### What is being asked:
Pick up the statistical foundations article below from its last sentence and continue it.

### Selected text:
Statistical Foundations
Source:vignettes/articles/statistical_foundations.Rmd
statistical_foundations.RmdThis article provides a comprehensive reference for the statistical
methods implemented in summata. It serves as a technical
companion to the package vignettes, detailing the mathematical
foundations, assumptions, and interpretation of each supported model
class.
For practical guidance on using these methods, see the Regression Modeling vignette.
Notation and Conventions
Throughout this article, we adopt the following notation:
| Symbol | Description |
|---|---|
| Y | Response (outcome) variable |
| X₁, …, Xₚ | Predictor (covariate) variables |
| β₀ | Intercept |
| β₁, …, βₚ | Regression coefficients |
| n | Sample size |
| i | Observation index (i = 1, …, n) |
| j | Cluster index (for hierarchical data) |
| t | Time (for survival models) |
| g(·) | Link function |
| exp(·) | Exponential function |
| log(·) | Natural logarithm |
Hypothesis Testing
Wald Test
Tests H₀: β = 0 using:
\[z = \frac{\hat{\beta}}{\text{SE}(\hat{\beta})}\]
Under H₀, z ~ N(0, 1) for GLM and Cox models. For linear models, the analogous statistic follows a t-distribution with n − p − 1 degrees of freedom.
Confidence Intervals
Wald Confidence Intervals
For coefficient β with standard error SE(β):
\[\beta \pm z_{1-\alpha/2} \cdot \text{SE}(\beta)\]
where z₁₋α/₂ is the standard normal quantile (1.96 for 95% CI). Wald intervals are computationally inexpensive but may be inaccurate when the likelihood surface is asymmetric, which can occur with small samples, sparse data, or estimates near boundary values.

### Listed entries:
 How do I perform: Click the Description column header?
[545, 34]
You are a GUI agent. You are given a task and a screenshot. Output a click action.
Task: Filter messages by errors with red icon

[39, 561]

--

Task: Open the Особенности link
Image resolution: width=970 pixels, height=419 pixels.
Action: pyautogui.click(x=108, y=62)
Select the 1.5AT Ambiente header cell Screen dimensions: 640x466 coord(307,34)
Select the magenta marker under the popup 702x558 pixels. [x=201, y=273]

### Output of the task:
Exact t-Distribution Intervals
For linear models, confidence intervals use the t-distribution to account for estimation of the residual variance:
\[\beta \pm t_{n-p-1, \; 1-\alpha/2} \cdot \text{SE}(\beta)\]
where tₙ₋ₚ₋₁ is the t-quantile with n − p − 1 degrees of freedom. This produces wider intervals than the normal approximation, particularly when n is small relative to p.
Profile Likelihood Intervals
Profile likelihood intervals are based on inverting the likelihood ratio test. The confidence set for β is defined as:
\[\{\beta : 2[\log L(\hat{\beta}) - \log L(\beta)] \leq \chi^2_{1,1-\alpha}\}\]
Profile intervals are more accurate than Wald intervals for small samples or boundary estimates, because they respect the curvature of the likelihood surface rather than approximating it as quadratic. However, they require iterative computation (refitting the model for each parameter), which increases execution time.
Confidence Intervals for Effect Measures
For exponentiated coefficients (OR, HR, RR), the CI is obtained by exponentiating the interval endpoints from the coefficient scale:
\[\left(\exp(\text{CI}_{\text{lower}}), \; \exp(\text{CI}_{\text{upper}})\right)\]
where CI_lower and CI_upper are the confidence limits for β on the log scale, computed using whichever method (Wald, exact t, or profile likelihood) is appropriate for the model class. Note that exponentiation preserves coverage probability because exp(·) is a monotone transformation.
Implementation
The CI method is selected automatically based on model class, and can
be overridden via the conf_method parameter:
| Model Class | Default (conf_method = "profile") |
With conf_method = "wald"
|
|---|---|---|
| GLM (binomial, poisson) | Profile likelihood via
MASS::confint.glm()
|
Wald (normal approximation) |
| Negative binomial | Profile likelihood via
MASS::confint.glm()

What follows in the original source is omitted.